Blog | March 12, 2015

VARs, ISVs Heading For Collision With EMV Deadline. But Will There Be Any Damage?

By The Business Solutions Network

Survey Shows Lack Of SMB Preparedness For EMV Credit Card Transition

In my time with Business Solutions, I don’t think I've come across such an interesting topic as EMV. The card brands and vendors in the payments world will tell you how important EMV is, while VARs and ISVs scratch their heads over the lack of direction or clarity around the initiative. Many vendors claim to have easy and affordable solutions to become EMV certified, while a large number of VARs and ISVs still claim to be in the dark as to what they need to do. The card brands will talk about the added security and warn of the liability shift in the event of a breach, while VARs catering to SMBs will tell you that their customers simply aren't at risk.

BSM just closed a survey on EMV and payment processing and the results of the survey show that, despite the purported benefits of EMV and a looming liability shift, there’s still not much urgency from the channel. For instance, our survey revealed that only 28 percent of ISVs have completed their EMV upgrades. Additionally, just over 40 percent of our ISV survey respondents told us that their software would be EMV compliant/certified in 6 months or more. If that’s true, it leaves little time to stay ahead of the October 2015 deadline.

In terms of migrating merchants to an EMV solution, 20 percent of VARs say they’re “just researching/have no urgency” to move their clients, which makes sense if the majority of ISVs aren’t ready. Those same ISVs mentioned earlier believe it will take 6 months to a year to get their merchants upgraded. Both VARs and ISVs who took the survey admitted that some customers may never upgrade to an EMV-certified solution because they don’t perceive the threat to be real.

Commenting on the article “EMV Countdown: It's February. Are Your Clients Going To Make The Deadline?,” VAR Robert Smith wrote, “many smaller merchants will accept that liability, and rightfully so in comparison to the costs of equipment and/or increased rates, and the slower processing time. I know many of our customers accept full liability today for smaller transactions by not taking the time to collect signatures. Even though we'll offer an EMV solution, they aren't likely to take us up on it before October.”
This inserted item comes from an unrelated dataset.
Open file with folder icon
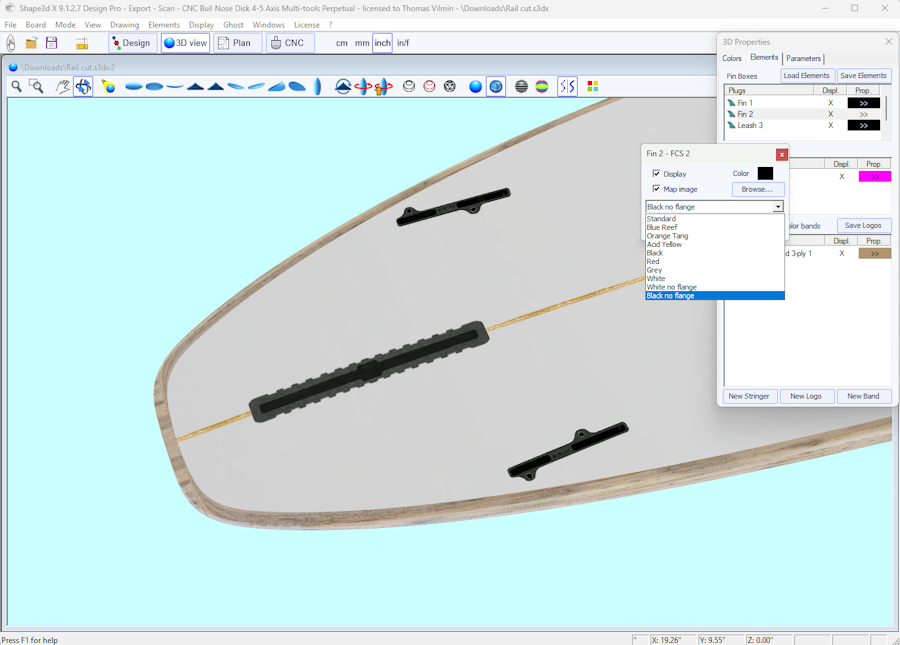The image size is (900, 645). [31, 43]
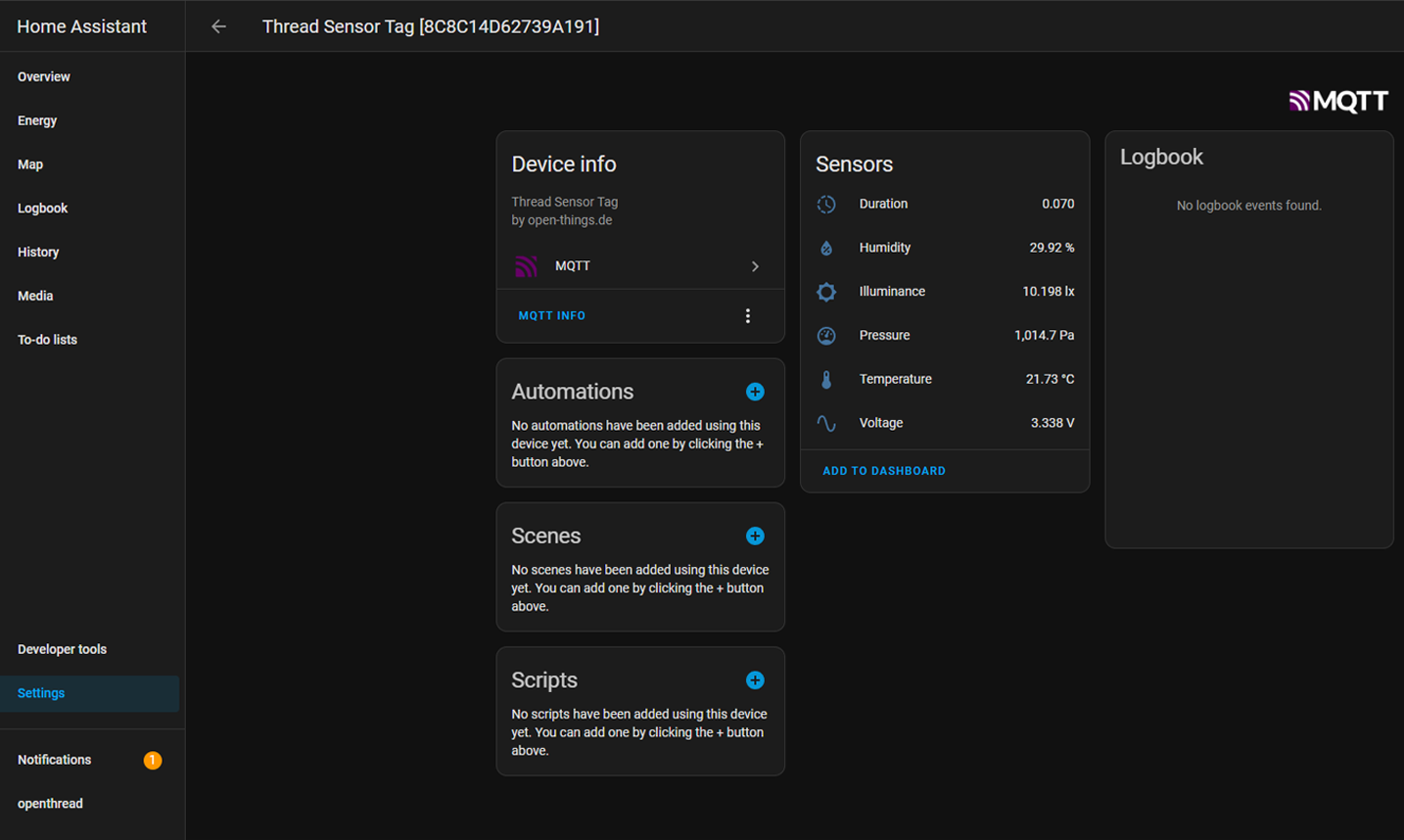Open Notifications with the orange badge

click(55, 760)
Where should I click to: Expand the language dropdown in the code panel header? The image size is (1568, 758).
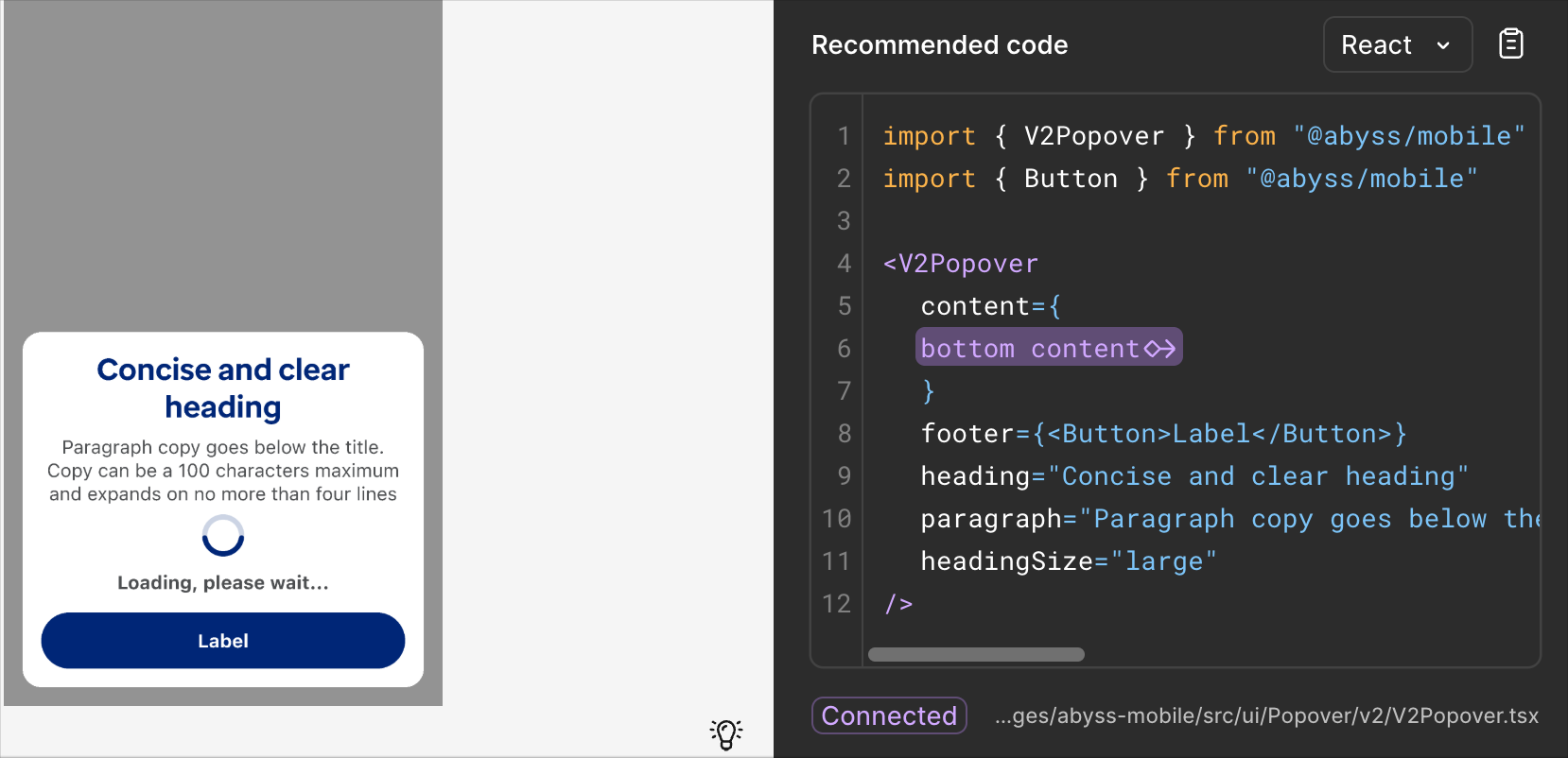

If that’s how you and your customers feel, I’d have them sign something that states that, in the event of a breach, they won’t hold you liable. Bringing that paper into the conversation is a sure way to impress upon them the importance of payments security. Bob Goldberg, general counsel for the RSPA, advises resellers to have an entire EMV program advising of the changes, noting the merchant's state of compliance, the risks, and follow-ups for those that decline to upgrade. He also adds that the RSPA’s terms and conditions (available freely to RSPA members) clearly establish that it is the merchant who is responsible for PCI-DSS compliance. “That and any other document cannot prevent a lawsuit, but it will assist in the defense of one,” he says.

As the deadline approaches and eventually passes, it will be interesting to see how things play out for those who dragged their feet. My feeling is that, no matter what opinion you have of EMV, payments security in general is one of the most important initiatives and offerings a VAR can have. The number of breaches is only increasing and criminals are finding new ways every day to target merchants. While small merchants might not be a primary target today, they’ll soon become low hanging fruit when criminals realize the best security measures aren’t always in place. Do your SMB merchants a favor and put payments security at the top of their to-do list.